* **Set exercise**: Reproduce the entries verbatim, starting at the line that contains "Click the white" and ending after the line that contains "point(790,494)".

Start

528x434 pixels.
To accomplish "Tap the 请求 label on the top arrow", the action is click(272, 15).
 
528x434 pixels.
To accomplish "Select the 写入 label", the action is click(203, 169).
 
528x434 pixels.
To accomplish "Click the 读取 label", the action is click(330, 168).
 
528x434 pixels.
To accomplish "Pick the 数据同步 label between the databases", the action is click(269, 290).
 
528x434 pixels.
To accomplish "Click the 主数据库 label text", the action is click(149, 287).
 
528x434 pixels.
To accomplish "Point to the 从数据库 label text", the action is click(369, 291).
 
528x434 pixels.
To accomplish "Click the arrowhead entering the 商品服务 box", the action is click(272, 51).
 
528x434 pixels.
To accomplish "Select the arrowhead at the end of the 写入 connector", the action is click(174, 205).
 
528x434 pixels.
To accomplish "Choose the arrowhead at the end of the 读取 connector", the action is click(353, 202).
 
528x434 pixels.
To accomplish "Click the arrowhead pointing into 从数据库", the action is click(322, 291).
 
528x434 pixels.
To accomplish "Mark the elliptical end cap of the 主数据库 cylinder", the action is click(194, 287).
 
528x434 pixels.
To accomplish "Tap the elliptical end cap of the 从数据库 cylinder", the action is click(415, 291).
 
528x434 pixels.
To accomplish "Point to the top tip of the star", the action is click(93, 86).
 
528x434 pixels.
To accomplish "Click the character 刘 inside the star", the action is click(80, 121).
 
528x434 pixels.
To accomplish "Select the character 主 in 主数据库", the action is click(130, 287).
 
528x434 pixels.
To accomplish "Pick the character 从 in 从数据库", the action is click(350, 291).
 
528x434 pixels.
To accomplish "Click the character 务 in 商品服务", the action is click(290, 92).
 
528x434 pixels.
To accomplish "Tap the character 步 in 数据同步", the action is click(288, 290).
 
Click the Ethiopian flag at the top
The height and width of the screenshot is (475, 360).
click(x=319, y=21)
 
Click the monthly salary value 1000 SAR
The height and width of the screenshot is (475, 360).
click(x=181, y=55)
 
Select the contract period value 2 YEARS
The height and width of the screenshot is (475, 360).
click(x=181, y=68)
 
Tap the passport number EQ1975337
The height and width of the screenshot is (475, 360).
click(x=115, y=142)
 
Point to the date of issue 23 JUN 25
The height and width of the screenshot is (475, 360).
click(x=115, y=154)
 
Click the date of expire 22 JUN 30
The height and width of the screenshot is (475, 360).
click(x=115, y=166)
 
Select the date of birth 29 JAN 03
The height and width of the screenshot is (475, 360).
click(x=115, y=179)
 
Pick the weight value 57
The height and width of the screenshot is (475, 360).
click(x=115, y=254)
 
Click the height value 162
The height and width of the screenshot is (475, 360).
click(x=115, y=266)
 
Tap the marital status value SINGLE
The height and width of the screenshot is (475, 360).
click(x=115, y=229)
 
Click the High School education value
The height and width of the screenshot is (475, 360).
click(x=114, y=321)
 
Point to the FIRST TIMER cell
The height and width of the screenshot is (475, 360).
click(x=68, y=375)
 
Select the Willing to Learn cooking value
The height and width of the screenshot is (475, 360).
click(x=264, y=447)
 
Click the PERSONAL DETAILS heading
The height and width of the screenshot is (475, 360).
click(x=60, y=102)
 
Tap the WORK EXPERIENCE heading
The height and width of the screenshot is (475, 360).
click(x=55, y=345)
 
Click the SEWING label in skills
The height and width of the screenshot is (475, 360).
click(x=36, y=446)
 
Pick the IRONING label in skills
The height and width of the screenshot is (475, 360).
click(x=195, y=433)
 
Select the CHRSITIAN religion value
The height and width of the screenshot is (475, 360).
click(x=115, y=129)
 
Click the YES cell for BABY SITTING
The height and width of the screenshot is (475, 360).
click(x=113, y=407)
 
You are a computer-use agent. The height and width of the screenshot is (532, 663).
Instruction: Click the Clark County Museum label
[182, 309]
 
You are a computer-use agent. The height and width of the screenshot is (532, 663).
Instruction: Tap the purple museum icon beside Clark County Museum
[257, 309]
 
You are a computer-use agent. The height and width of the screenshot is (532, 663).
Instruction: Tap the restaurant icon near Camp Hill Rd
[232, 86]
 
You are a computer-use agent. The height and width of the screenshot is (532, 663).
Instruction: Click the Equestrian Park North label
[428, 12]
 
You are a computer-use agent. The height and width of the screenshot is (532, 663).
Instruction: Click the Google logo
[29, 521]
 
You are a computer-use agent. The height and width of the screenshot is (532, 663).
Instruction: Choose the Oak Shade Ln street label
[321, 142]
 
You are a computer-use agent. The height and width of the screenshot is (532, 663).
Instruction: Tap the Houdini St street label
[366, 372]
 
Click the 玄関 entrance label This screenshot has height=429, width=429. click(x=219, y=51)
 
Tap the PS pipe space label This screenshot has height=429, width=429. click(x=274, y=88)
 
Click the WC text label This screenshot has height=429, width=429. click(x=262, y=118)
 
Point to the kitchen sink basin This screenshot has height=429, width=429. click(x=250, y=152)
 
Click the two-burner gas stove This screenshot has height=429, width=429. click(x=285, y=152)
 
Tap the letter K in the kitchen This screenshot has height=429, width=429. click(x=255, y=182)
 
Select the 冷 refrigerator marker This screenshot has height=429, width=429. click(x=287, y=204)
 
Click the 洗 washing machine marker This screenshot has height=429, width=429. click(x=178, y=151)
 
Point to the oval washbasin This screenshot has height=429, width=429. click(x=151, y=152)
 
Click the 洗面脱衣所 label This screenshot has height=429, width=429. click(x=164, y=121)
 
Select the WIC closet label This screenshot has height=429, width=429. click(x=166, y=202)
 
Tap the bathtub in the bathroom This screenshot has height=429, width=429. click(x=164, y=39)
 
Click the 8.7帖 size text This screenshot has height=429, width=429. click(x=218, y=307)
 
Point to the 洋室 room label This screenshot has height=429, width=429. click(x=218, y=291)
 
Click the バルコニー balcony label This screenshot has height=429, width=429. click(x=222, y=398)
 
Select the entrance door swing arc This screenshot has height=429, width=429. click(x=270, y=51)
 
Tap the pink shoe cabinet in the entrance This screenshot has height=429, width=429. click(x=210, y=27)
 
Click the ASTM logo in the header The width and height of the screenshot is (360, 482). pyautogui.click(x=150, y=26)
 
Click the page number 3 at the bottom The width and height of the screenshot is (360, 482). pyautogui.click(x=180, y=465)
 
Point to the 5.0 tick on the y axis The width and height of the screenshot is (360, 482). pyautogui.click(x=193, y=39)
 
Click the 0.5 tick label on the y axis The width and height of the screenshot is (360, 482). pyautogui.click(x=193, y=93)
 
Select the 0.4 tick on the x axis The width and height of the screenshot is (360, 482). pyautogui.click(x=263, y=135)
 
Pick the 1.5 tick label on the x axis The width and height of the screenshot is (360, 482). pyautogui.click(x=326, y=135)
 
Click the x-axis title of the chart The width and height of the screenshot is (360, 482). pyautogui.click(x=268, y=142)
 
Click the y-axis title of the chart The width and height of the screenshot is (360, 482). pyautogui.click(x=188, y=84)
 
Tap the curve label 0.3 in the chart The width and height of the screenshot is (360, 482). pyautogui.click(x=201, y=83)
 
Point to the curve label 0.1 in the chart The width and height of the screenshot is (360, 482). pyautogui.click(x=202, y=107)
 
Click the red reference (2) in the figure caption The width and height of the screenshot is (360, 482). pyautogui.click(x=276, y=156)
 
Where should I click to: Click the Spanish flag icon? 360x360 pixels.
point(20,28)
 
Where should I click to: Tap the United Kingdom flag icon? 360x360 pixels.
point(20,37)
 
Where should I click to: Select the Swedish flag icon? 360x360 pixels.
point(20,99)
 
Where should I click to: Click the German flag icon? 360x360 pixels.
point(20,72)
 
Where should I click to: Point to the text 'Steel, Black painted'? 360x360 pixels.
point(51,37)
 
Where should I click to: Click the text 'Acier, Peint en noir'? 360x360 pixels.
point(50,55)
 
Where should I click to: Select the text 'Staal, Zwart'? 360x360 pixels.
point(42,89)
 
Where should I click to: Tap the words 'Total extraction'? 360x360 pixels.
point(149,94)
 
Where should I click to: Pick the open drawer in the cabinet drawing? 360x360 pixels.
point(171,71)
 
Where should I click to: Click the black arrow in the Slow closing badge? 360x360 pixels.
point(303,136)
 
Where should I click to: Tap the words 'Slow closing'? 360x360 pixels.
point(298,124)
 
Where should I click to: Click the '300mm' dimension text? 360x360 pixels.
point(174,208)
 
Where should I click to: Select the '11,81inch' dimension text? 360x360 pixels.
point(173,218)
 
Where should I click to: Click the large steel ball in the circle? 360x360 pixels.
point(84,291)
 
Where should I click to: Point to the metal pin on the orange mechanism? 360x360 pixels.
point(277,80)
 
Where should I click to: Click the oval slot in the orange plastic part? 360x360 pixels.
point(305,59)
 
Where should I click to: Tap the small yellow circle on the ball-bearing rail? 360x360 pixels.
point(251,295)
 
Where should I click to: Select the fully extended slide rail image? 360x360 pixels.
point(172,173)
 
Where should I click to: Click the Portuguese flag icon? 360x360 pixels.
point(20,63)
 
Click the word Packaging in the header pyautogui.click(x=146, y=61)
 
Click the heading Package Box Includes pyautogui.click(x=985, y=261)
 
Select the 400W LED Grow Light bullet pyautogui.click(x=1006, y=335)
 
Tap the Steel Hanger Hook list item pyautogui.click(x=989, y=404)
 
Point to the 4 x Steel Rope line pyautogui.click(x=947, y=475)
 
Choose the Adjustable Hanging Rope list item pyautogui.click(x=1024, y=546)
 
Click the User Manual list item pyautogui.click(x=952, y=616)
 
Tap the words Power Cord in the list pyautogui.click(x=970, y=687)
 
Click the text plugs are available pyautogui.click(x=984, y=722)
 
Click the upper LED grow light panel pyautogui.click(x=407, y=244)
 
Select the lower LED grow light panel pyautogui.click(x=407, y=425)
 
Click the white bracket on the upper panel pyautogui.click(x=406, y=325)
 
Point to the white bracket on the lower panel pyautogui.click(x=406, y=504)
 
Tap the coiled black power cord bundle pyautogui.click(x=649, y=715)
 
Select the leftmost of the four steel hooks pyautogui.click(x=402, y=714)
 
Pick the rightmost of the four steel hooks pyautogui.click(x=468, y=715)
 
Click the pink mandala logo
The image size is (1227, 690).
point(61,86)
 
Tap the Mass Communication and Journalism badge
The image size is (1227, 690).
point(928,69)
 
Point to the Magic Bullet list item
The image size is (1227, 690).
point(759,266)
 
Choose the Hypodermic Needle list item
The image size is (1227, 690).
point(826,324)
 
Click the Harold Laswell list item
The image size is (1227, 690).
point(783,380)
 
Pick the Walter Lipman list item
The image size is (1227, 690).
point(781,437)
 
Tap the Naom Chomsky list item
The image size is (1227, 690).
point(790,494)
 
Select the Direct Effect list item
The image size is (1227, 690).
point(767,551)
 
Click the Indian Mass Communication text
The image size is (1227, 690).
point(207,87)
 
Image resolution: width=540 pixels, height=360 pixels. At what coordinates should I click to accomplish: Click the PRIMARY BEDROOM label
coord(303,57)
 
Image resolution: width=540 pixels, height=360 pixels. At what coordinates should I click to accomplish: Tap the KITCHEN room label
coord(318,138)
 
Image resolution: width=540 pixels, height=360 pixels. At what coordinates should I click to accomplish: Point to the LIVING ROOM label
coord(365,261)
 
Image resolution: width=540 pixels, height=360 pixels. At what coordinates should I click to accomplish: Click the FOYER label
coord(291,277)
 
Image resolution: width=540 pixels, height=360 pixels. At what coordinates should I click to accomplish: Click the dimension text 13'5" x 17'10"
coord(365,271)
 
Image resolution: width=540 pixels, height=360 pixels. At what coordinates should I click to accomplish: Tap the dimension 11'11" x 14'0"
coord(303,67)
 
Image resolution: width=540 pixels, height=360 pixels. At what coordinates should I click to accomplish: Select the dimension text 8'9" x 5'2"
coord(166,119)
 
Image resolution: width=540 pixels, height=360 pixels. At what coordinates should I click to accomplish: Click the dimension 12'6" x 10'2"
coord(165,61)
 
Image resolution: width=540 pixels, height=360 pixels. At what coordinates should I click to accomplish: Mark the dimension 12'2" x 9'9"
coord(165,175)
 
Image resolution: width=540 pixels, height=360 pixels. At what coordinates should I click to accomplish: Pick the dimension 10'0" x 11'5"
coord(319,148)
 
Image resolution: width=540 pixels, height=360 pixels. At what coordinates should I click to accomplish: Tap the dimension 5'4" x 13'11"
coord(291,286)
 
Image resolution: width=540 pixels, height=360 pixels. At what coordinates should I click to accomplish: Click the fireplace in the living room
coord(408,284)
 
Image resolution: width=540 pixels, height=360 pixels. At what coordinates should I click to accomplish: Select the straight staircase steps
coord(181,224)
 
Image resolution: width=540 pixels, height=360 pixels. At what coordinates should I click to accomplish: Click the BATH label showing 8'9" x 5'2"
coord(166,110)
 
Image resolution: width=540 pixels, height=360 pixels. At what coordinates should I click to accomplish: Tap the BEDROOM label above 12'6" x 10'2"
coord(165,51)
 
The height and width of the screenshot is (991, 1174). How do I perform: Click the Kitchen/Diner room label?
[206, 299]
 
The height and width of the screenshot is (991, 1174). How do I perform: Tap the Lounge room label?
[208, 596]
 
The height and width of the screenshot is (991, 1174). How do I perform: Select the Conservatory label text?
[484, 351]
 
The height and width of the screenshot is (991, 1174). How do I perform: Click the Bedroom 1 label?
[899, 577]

End

* **Complete response**:
Click the white bracket on the upper panel pyautogui.click(x=406, y=325)
 
Point to the white bracket on the lower panel pyautogui.click(x=406, y=504)
 
Tap the coiled black power cord bundle pyautogui.click(x=649, y=715)
 
Select the leftmost of the four steel hooks pyautogui.click(x=402, y=714)
 
Pick the rightmost of the four steel hooks pyautogui.click(x=468, y=715)
 
Click the pink mandala logo
The image size is (1227, 690).
point(61,86)
 
Tap the Mass Communication and Journalism badge
The image size is (1227, 690).
point(928,69)
 
Point to the Magic Bullet list item
The image size is (1227, 690).
point(759,266)
 
Choose the Hypodermic Needle list item
The image size is (1227, 690).
point(826,324)
 
Click the Harold Laswell list item
The image size is (1227, 690).
point(783,380)
 
Pick the Walter Lipman list item
The image size is (1227, 690).
point(781,437)
 
Tap the Naom Chomsky list item
The image size is (1227, 690).
point(790,494)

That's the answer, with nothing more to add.